■ WHAT TO WORK ON ■
Rewrite the data between the lines holding "The height and width of the screenshot is (768, 768)." and "(x=265, y=238)", inclusive, as a Markdown table with a row number under "No." and each line under "Line", leaving out any blank lines.

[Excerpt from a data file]
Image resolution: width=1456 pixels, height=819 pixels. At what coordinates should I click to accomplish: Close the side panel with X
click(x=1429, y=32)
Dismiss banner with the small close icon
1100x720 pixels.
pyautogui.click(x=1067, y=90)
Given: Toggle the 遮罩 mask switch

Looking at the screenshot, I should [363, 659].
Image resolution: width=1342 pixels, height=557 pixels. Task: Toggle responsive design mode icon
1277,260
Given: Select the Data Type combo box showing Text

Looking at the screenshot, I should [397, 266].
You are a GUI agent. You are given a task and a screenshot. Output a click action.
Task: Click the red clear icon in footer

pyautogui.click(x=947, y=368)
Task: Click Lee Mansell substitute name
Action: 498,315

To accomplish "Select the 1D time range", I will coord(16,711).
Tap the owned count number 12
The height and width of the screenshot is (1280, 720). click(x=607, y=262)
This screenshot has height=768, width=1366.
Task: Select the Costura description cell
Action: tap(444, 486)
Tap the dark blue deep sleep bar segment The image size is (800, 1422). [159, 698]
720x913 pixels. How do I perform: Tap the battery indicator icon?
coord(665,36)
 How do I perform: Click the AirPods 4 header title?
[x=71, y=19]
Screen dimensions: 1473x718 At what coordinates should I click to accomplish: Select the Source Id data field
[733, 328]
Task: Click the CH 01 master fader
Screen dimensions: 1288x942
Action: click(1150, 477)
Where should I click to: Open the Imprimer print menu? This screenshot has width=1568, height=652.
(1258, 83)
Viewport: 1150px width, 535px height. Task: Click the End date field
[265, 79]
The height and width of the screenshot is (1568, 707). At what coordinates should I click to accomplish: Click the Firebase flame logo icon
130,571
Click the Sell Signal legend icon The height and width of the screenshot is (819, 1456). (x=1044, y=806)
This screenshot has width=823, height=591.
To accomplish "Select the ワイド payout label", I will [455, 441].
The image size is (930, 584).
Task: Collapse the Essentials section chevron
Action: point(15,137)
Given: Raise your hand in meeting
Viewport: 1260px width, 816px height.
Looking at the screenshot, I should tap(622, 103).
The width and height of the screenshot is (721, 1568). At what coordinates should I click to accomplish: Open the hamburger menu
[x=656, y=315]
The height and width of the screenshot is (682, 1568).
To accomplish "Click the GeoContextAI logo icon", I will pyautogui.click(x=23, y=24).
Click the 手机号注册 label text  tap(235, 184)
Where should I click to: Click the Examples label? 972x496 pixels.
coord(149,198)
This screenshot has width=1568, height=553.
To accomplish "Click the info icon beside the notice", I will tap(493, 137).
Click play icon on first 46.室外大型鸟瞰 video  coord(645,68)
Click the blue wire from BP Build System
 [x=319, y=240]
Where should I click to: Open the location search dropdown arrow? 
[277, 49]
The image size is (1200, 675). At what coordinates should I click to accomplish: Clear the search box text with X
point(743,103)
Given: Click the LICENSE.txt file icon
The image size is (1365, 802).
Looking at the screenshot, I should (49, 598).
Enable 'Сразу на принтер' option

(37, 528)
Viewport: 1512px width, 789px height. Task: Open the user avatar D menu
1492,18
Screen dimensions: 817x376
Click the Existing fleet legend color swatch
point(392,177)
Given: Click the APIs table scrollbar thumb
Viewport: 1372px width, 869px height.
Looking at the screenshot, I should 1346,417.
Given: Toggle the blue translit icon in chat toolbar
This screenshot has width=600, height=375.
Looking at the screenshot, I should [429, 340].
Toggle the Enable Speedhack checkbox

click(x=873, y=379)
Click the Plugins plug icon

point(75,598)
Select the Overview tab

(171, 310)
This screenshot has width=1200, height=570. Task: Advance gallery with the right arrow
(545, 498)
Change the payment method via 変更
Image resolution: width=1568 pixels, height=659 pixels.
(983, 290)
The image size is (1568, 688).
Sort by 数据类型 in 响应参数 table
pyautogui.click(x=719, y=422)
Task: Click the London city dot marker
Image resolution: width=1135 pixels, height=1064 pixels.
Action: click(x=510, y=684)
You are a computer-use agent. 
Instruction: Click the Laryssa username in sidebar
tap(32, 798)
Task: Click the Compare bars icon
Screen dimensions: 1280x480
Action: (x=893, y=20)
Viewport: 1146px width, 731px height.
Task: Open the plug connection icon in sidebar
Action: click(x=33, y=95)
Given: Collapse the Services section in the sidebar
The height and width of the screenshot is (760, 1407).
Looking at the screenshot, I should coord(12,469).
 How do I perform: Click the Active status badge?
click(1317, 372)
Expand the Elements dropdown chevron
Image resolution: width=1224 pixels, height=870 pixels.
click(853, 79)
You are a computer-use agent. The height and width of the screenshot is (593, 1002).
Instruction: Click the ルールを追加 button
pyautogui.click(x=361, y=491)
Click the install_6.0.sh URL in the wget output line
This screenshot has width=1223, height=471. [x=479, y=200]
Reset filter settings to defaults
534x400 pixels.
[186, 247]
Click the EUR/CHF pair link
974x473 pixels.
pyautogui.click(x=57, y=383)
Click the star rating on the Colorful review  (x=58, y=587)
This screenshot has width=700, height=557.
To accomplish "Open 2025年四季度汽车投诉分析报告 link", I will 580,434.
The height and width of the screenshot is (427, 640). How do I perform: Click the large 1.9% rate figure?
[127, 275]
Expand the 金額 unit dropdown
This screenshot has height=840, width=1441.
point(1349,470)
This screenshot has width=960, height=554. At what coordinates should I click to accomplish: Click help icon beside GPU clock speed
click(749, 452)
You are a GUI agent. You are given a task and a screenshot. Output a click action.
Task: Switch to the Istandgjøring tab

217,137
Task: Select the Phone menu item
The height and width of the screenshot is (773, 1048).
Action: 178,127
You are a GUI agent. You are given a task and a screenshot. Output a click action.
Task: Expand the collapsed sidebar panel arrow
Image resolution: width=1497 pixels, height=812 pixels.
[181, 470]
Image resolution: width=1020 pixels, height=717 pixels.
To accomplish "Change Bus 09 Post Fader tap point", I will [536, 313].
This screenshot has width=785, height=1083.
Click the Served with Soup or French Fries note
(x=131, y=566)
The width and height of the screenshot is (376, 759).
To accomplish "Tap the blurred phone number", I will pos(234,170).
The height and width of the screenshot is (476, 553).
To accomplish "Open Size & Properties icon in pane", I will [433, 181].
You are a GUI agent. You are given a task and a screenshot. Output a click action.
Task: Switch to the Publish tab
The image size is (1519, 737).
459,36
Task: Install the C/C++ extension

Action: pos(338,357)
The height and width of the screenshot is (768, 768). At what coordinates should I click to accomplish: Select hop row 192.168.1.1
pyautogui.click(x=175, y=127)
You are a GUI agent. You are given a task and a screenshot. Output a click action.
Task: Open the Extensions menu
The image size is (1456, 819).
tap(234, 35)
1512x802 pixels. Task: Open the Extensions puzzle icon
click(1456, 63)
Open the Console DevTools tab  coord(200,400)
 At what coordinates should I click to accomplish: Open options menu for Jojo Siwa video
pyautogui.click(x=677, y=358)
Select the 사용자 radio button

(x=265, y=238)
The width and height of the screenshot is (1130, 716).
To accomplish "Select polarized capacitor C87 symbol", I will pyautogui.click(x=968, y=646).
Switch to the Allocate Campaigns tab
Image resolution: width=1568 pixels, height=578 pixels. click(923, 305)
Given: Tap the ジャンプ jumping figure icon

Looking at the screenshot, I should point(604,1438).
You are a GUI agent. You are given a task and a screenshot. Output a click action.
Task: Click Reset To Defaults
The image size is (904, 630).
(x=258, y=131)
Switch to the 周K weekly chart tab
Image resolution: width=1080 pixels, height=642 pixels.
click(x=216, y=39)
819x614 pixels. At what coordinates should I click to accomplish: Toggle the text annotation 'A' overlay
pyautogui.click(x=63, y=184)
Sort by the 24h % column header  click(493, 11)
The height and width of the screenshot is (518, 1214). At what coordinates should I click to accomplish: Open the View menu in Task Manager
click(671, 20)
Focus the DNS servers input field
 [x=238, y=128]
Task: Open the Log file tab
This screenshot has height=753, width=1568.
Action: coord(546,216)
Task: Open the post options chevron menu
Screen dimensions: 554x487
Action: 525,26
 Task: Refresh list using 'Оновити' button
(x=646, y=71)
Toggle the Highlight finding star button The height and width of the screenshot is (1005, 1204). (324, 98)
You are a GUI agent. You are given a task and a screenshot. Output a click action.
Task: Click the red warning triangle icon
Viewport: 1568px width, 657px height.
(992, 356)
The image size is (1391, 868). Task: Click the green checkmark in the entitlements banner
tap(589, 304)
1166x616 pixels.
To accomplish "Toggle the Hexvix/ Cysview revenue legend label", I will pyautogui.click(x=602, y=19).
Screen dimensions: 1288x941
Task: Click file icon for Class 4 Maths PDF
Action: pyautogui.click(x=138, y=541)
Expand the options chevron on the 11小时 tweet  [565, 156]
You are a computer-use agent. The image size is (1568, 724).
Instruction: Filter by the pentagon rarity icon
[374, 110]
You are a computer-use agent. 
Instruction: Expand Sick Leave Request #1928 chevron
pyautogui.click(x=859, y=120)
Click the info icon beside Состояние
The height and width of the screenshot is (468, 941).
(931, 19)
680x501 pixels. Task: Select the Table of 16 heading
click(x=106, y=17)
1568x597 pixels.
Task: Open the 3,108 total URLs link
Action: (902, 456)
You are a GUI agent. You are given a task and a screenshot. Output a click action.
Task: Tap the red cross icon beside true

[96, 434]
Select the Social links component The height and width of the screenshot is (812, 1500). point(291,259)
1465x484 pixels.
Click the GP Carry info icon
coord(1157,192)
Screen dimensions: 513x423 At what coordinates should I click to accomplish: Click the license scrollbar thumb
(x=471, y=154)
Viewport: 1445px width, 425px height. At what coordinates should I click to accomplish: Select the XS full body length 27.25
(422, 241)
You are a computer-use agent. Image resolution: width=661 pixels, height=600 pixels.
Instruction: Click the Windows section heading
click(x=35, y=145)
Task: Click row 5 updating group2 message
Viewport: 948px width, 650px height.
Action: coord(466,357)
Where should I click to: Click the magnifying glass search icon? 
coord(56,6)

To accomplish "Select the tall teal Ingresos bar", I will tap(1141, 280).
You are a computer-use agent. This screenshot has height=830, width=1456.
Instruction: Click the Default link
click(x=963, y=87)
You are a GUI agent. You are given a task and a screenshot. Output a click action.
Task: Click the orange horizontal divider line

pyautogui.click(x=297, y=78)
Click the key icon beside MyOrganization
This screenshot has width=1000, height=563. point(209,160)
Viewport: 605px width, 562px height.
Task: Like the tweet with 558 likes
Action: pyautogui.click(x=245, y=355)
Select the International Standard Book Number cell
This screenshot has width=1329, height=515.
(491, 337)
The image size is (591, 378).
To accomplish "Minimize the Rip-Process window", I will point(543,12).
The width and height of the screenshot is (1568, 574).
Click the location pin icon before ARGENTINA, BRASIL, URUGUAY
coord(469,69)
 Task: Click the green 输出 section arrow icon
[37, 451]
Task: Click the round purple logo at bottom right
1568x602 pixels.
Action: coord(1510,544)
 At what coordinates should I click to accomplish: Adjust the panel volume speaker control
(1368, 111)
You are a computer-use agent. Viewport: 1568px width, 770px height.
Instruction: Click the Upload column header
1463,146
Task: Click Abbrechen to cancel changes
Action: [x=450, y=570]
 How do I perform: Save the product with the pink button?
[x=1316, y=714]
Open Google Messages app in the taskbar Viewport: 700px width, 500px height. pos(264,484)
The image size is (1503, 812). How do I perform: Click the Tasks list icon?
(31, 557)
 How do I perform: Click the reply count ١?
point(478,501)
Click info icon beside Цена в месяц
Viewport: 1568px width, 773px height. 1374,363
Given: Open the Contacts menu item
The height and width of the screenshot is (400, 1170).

■ TASK OUTPUT ■
| No. | Line |
|---|---|
| 1 | The height and width of the screenshot is (768, 768). At what coordinates should I click to accomplish: Select hop row 192.168.1.1 |
| 2 | pyautogui.click(x=175, y=127) |
| 3 | You are a GUI agent. You are given a task and a screenshot. Output a click action. |
| 4 | Task: Open the Extensions menu |
| 5 | The image size is (1456, 819). |
| 6 | tap(234, 35) |
| 7 | 1512x802 pixels. Task: Open the Extensions puzzle icon |
| 8 | click(1456, 63) |
| 9 | Open the Console DevTools tab  coord(200,400) |
| 10 |  At what coordinates should I click to accomplish: Open options menu for Jojo Siwa video |
| 11 | pyautogui.click(x=677, y=358) |
| 12 | Select the 사용자 radio button |
| 13 | (x=265, y=238) |